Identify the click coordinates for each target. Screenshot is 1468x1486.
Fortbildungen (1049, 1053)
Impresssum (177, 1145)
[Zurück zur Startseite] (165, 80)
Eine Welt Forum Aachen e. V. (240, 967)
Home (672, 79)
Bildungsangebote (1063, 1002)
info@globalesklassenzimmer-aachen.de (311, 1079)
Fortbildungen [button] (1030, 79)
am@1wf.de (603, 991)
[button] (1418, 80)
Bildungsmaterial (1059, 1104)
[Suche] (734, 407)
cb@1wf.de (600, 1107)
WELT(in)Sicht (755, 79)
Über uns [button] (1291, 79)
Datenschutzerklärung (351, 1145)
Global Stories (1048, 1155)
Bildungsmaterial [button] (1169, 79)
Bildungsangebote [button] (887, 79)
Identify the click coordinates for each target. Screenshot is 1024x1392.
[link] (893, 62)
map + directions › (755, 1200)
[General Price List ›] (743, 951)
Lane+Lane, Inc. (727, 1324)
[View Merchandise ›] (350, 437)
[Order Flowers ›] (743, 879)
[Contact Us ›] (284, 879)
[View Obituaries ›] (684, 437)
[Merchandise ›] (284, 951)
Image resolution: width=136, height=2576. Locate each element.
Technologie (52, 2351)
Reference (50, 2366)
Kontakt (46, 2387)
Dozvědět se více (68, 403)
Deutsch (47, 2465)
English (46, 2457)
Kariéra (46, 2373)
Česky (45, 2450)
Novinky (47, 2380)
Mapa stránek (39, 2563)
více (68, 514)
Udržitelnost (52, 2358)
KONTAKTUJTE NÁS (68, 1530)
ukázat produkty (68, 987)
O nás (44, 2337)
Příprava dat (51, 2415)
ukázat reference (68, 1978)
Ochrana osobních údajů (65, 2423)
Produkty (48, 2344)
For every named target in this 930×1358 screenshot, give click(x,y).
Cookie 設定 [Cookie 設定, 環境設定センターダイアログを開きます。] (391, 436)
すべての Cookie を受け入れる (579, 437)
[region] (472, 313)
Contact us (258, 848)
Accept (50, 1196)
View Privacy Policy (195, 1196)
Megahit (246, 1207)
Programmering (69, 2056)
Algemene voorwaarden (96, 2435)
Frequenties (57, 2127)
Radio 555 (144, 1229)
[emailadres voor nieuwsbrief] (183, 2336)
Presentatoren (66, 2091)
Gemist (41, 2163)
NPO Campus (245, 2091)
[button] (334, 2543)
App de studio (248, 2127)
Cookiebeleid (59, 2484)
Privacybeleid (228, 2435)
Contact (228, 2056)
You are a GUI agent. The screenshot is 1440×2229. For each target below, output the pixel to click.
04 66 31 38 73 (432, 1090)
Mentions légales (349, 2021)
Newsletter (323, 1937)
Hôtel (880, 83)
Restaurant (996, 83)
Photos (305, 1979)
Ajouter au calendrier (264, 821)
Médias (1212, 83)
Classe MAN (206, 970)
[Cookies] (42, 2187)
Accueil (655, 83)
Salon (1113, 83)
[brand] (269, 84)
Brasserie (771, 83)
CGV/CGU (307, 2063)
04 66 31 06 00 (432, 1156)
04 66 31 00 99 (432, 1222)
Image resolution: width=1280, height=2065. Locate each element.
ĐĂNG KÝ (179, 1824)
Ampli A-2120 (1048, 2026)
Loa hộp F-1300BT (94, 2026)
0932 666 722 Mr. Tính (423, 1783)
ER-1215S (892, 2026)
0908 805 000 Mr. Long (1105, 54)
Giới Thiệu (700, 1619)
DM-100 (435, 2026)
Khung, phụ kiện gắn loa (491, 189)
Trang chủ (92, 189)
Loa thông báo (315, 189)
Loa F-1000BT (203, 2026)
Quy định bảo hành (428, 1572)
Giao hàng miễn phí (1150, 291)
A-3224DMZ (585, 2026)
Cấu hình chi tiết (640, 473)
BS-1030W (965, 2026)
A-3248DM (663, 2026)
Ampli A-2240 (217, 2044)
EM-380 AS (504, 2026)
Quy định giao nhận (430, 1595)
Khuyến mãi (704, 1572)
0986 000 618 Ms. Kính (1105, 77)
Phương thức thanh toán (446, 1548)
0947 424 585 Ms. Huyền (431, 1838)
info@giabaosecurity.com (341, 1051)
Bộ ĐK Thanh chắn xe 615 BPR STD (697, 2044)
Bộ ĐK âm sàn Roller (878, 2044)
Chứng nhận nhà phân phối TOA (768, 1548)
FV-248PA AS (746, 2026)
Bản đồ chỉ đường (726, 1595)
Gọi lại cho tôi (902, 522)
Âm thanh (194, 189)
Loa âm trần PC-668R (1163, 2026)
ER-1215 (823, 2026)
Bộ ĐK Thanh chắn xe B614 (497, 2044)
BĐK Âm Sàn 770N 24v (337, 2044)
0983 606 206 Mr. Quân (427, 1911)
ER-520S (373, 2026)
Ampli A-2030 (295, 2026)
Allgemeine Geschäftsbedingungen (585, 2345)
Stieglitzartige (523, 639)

☆ ☆ ☆ ☆

## What this task involves
Rescale the data in the stretch from the line containing "Bildungsmaterial [button] (1169, 79)" through the line containing "Frequenties (57, 2127)", copying every line in full. Multiply each coordinate given as an answer by 1.9, round it to a whole number with halves rounded up, and leave every other number unchanged.

## Task answer
Bildungsmaterial [button] (2221, 150)
Bildungsangebote [button] (1685, 150)
Identify the click coordinates for each target. Screenshot is 1024x1392.
[link] (1697, 118)
map + directions › (1435, 2280)
[General Price List ›] (1412, 1807)
Lane+Lane, Inc. (1381, 2516)
[View Merchandise ›] (665, 830)
[Order Flowers ›] (1412, 1670)
[Contact Us ›] (540, 1670)
[View Obituaries ›] (1300, 830)
[Merchandise ›] (540, 1807)
Image resolution: width=136, height=2576. Locate each element.
Technologie (99, 4467)
Reference (95, 4495)
Kontakt (87, 4535)
Dozvědět se více (129, 766)
Deutsch (89, 4684)
English (87, 4668)
Kariéra (87, 4509)
Česky (86, 4655)
Novinky (89, 4522)
Mapa stránek (74, 4870)
více (129, 977)
Udržitelnost (99, 4480)
KONTAKTUJTE NÁS (129, 2907)
ukázat produkty (129, 1875)
O nás (84, 4440)
Příprava dat (97, 4589)
ukázat reference (129, 3758)
Ochrana osobních údajů (124, 4604)
Produkty (91, 4454)
For every named target in this 930×1358 screenshot, give click(x,y).
Cookie 設定 [Cookie 設定, 環境設定センターダイアログを開きます。] (743, 828)
すべての Cookie を受け入れる (1100, 830)
[region] (897, 595)
Contact us (490, 1611)
Accept (95, 2272)
View Privacy Policy (371, 2272)
Megahit (467, 2293)
Programmering (131, 3906)
Algemene voorwaarden (182, 4627)
Frequenties (108, 4041)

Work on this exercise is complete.